> _Using the information_:
1) In the article on Guyana's first kidney transplant, who will perform the surgery at the Georgetown Public Hospital?
2) Summarize the article on Guyana's first kidney transplant in two sentences.
3) Please extend the article on Guyana's first kidney transplant, picking up after its final sentence.
Passage provided Block Start
GEORGETOWN, Guyana: Guyana’s Health Minister Dr Leslie Ramsammy said the first local kidney transplant surgery will be performed at the Georgetown Public Hospital on July 12 , marking yet another milestone for the health sector. According to Ramsammy, the surgery will be performed by a team of surgeons from New York, who will be aided by local medical staff.
The first patient will be a young person from Lusignan, East Coast Demerara, Region Four a short distance from Guyana’s capital, Georgetown. The youth’s mother is the donor for his transplant.
According to the minister, this latest step forward will hopefully reduce people having to travel abroad to take care of renal (kidney) failure.
He noted that many kidney problems result from diabetes and patients in the past did not have an option locally once it was determined that dialysis could not work. “We have a dialysis centre here, but dialysis is a stop gap. It does not work for some people and they need a transplant,” he explained.
Ramsammy noted that this new development augurs well for progress in the local health sector and he also disclosed that two additional dialysis centres will be opened within the next year. “Before the end of 2008 we will have the second dialysis centre open its doors in Guyana and if all goes well, a third by mid 2009,” he said.
Passage provided Block End
Data extracts Block Start
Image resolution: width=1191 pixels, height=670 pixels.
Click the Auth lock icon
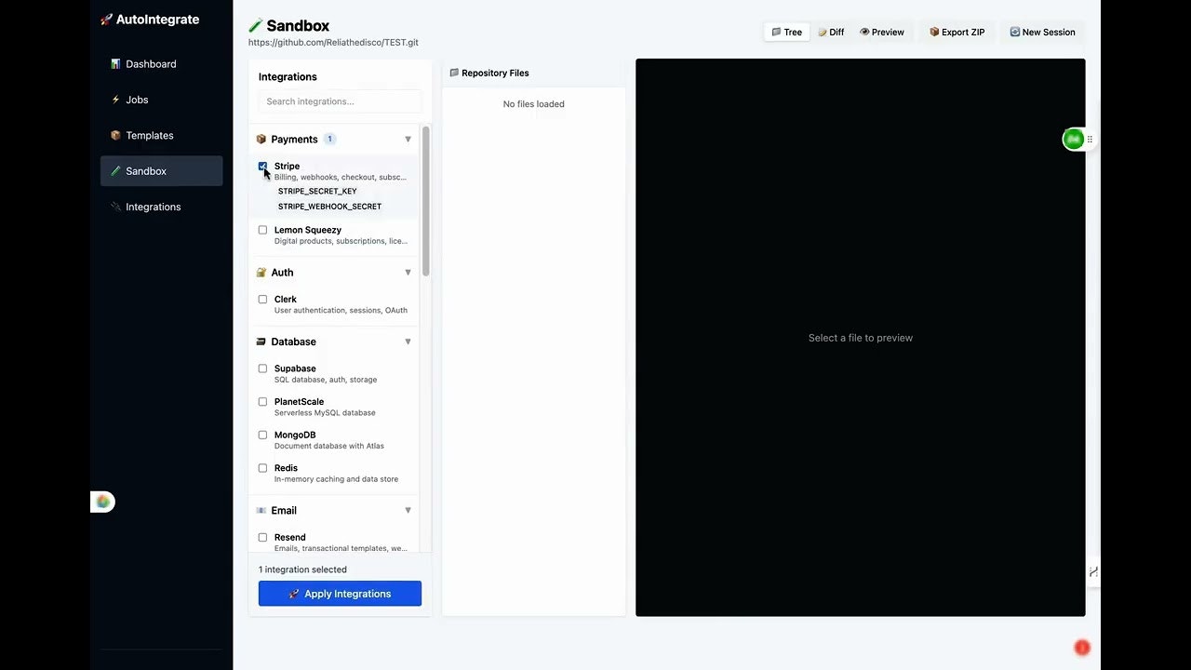261,272
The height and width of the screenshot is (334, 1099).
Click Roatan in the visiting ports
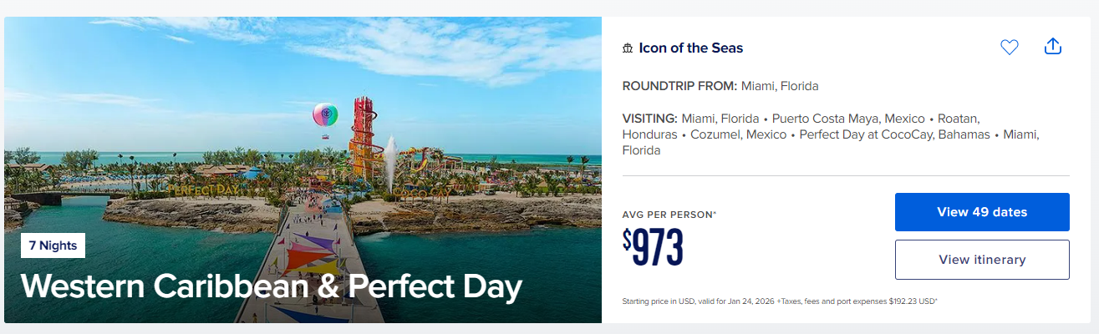coord(958,119)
Data extracts Block End
> _Your written answers_:
1) A team of surgeons from New York will perform it, aided by local medical staff.

2) Guyana's Health Minister Dr Leslie Ramsammy said the country's first local kidney transplant will be performed at the Georgetown Public Hospital on July 12 by New York surgeons aided by local staff, with a young patient from Lusignan receiving a kidney from his mother. Ramsammy said the step should reduce the need to travel abroad for treatment of kidney failure, and he announced that a second dialysis center will open before the end of 2008 and a third by mid-2009 if all goes well.

3)
Meanwhile, the health minister also revealed that people living with HIV will no longer have to wait until their CD 4 count -- a marker of likely disease progression, which means that it drops as the infection spreads -- is reduced to 350 before getting treatment.
"This will make Guyana the first developing country to remove the restriction on placing people on treatment and therefore keep people alive longer," Ramsammy said.
Additionally, he said, every child with HIV will automatically be placed on treatment. The Minister said that work was continuing to raise the population''s general life expectancy to 70 years by 2011.
"In the 1970s and 1980s Guyana''s life expectancy was reduced to the low 60s... At the end of 2007 our life expectancy had reached 68," he said. "It means that we have to continue to ensure that people living with HIV get treatment and live longer," he said, citing this as one of the factors affecting life expectancy.